At Canva, this is built into their GTM. Their customer journey framework doesn’t end at purchase, it extends all the way to loyalty.
Here’s an example a Canva’s cancellation modal:

A simplified version of Canva’s Loyalty Journey:

The key insight is that purchase is just a midpoint. The real work is driving adoption and growth to earn advocacy, which in turn fuels the top of your funnel.
Lesson 3: It’s all about humans, so focus on substance and simplicity
When asked for the single biggest mistake people make in B2B marketing, Rob’s answer was immediate: “calling it B2B marketing.”
You are never marketing to a building or a logo. You are marketing to a human inside that building. The moment you forget this, your marketing becomes abstract, filled with jargon, and ineffective.
To market effectively to people, Rob’s playbook is to focus on two things:
- Substance over sizzle: Substance wins every time. While it might not win quick, it will win the most. A splashy campaign or a perfectly executed sales process might win a deal, but if the product doesn’t deliver real, tangible value to the person using it, you will never earn loyalty.
- Drive substance through simplicity: The best way to deliver substance is through simplicity.

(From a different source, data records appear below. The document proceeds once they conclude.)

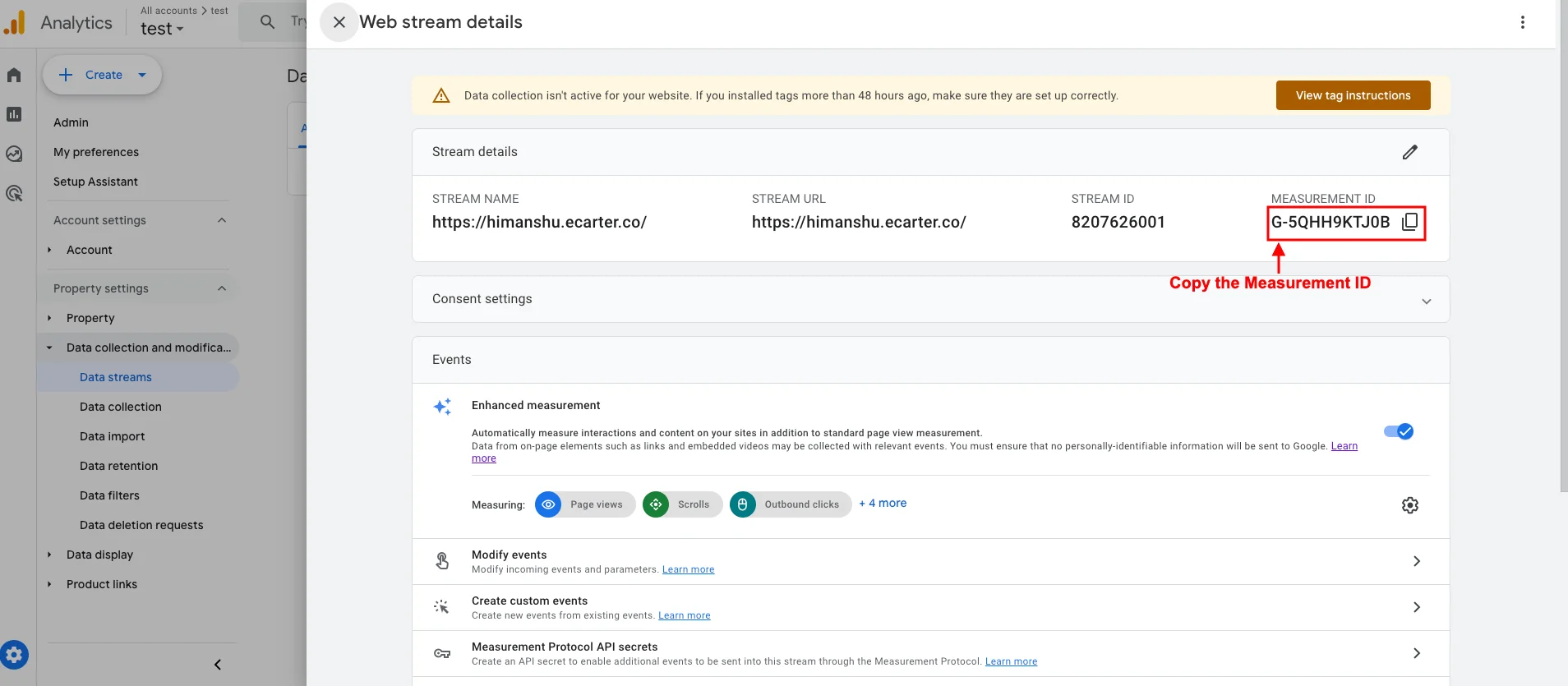Open the three-dot more options menu
1568x686 pixels.
[x=1522, y=22]
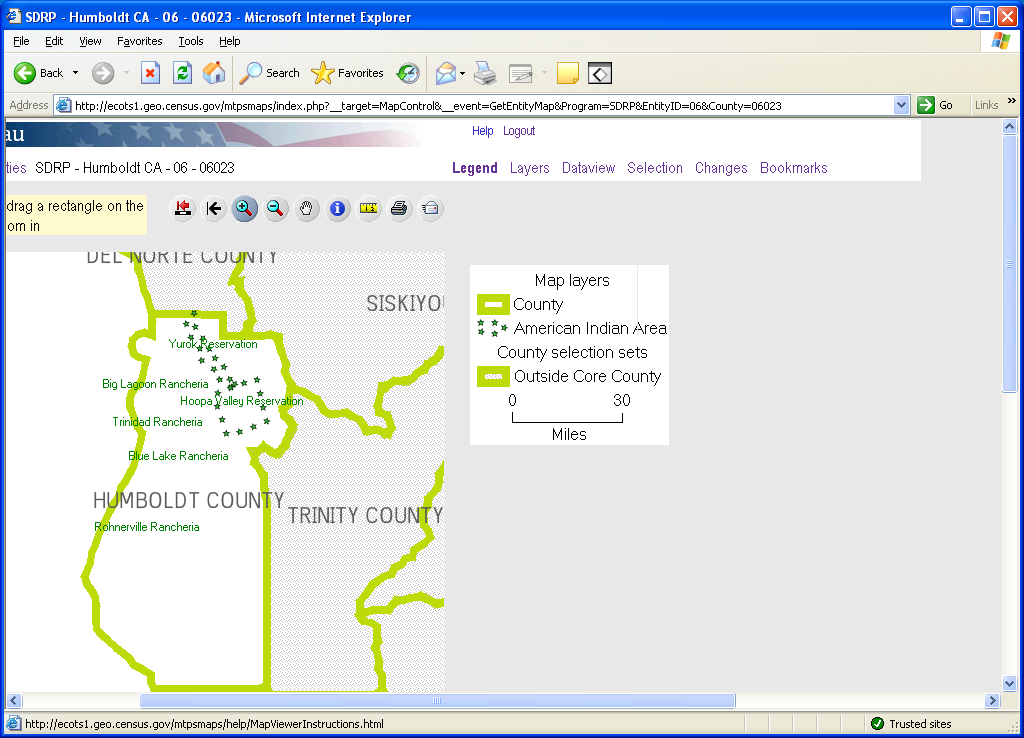Click the Help link
This screenshot has height=738, width=1024.
click(x=482, y=131)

A simple product is easy to adopt, a simple message is easy to understand, and a simple sales process is easy to train and scale. Rob’s test for simplicity is powerful: it must be measurable, describable, and trainable. If your own employees can’t explain what your product does in a simple sentence, how can you expect a customer to?
Rob’s lessons tear down the artificial wall between B2B and B2C to reveal a core truth: whether you’re selling software or soap, you’re in the business of earning a person’s loyalty. The path there isn’t through complex sales motions, but through a relentlessly simple, substance-driven experience.